▶ QUESTIONS ON THE MATERIAL:
a. From the epilepsy essay below, extract the passage that begins at the words "Publishing my book" and stops after "teach and serve.", copying it word for word.
b. In the epilepsy essay below, which local store carried the writer's book?

▶ SUPPLIED TEXT:

<<<<

My epilepsy journey has shaped every part of my life, my faith, my motherhood, my teaching, my leadership, and ultimately my purpose. I was forced to grow up fast and carry fears that most people never see. I learned to find strength in the middle of surgeries, seizures, uncertainty, and recovery. Throughout the years, I have endured four brain surgeries, countless appointments, moments of both hope and heartbreak, and the constant pressure of trying to stay strong for everyone around me even when my body felt like it was betraying me.
But epilepsy did not break me. It built me.
I am now a wife, a mom of two beautiful children, James and Isabella, a teacher, a coach, a principal in training, and a woman who refuses to let her diagnosis define who she can or cannot be. My kids have watched me battle through seizures, hospital days, pain, and recovery. I have made it my mission to show them that strength can look soft or tired or messy or determined or beautiful all at once.
I have learned what it feels like to be underestimated. I have learned the exhaustion of balancing motherhood with medical realities. I have faced moments where I questioned my identity, my future, my safety, and my worth. I have also learned what resilience really means. I have learned how to smile through the fear, how to advocate for myself, how to celebrate the victories both big and small, and how to push forward even when nothing feels easy.
Epilepsy changed the way I show up for my students. As a fifth and sixth grade science teacher and a middle school principal in training, I understand the kids who struggle quietly, the ones who feel different, and the ones who mask their pain. I teach with empathy because I have lived the reality of invisible battles. My students see me achieving goals that epilepsy once tried to block, and I use my story to show them that limitations do not get the final say.
One of the biggest turning points in my journey was writing my book titled My Battle With. It started as a way to release everything I had held inside, but it became something bigger. It became a tool for healing, a guide for others who feel alone, and a message to myself that my story deserves to be told. I poured my experiences into chapters about epilepsy, motherhood, mental health, faith, healing, leadership, and identity. I wrote honestly about the moments that scared me, the ones that shaped me, and the ones that pushed me to rise again.
Publishing my book and seeing it placed in a local store in Elyria at Roxy’s Emporium was a full circle moment. After years of battling inside my own mind and body, I finally had something meaningful to show for the pain. Now other people can hold a piece of my journey in their hands and hopefully feel less alone in theirs. I have also been proud to use the book to raise awareness for epilepsy, especially within my Ohio community where I teach and serve.
Today, I continue to share my story because epilepsy awareness is personal to me. It is not just a diagnosis. It is my life. It is my motivation to advocate, educate, and inspire. My journey is not over. I am still growing, still healing, and still fighting, but I choose every day to turn my struggles into strength and my pain into purpose.
Epilepsy will always be a part of me, but it will never be all of me. If my story can help even one person feel seen or safe or understood, then every battle has been worth it.

>>>>

▶ COLLECTED MATERIAL:

<<<<

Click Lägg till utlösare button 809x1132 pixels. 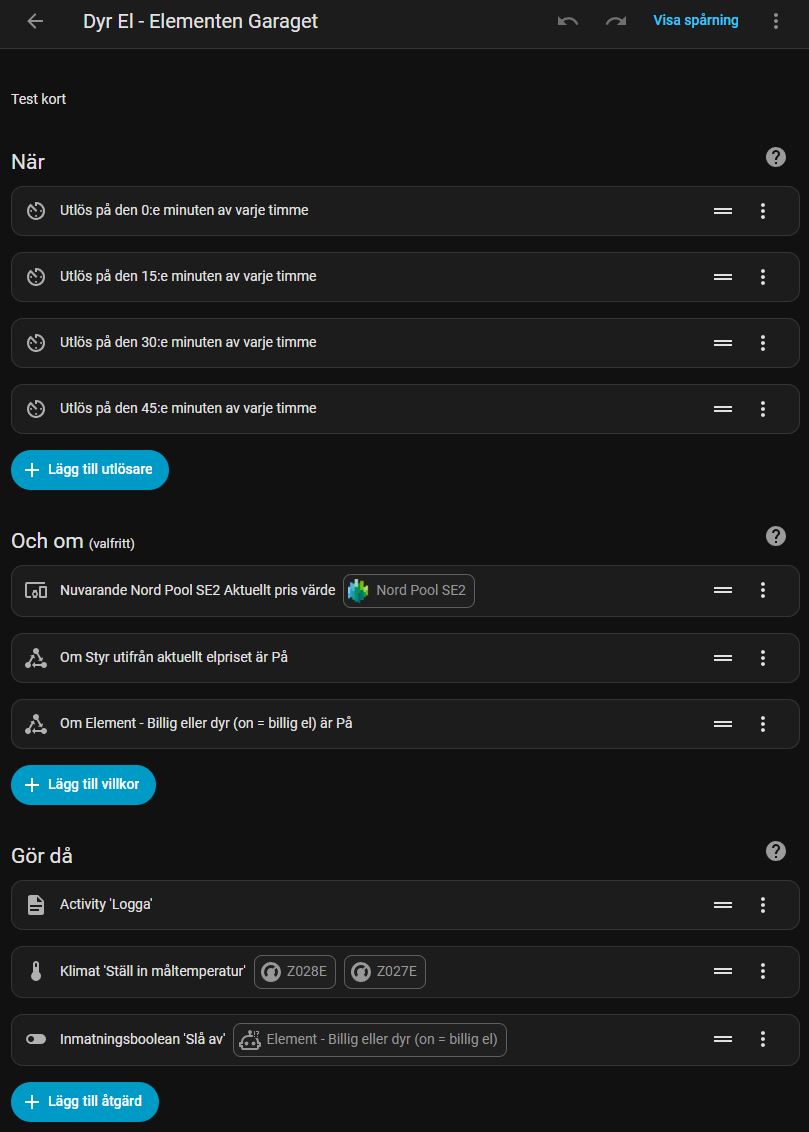pos(90,470)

>>>>

▶ ANSWER LIST:
a.
Publishing my book and seeing it placed in a local store in Elyria at Roxy’s Emporium was a full circle moment. After years of battling inside my own mind and body, I finally had something meaningful to show for the pain. Now other people can hold a piece of my journey in their hands and hopefully feel less alone in theirs. I have also been proud to use the book to raise awareness for epilepsy, especially within my Ohio community where I teach and serve.

b. Roxy’s Emporium in Elyria.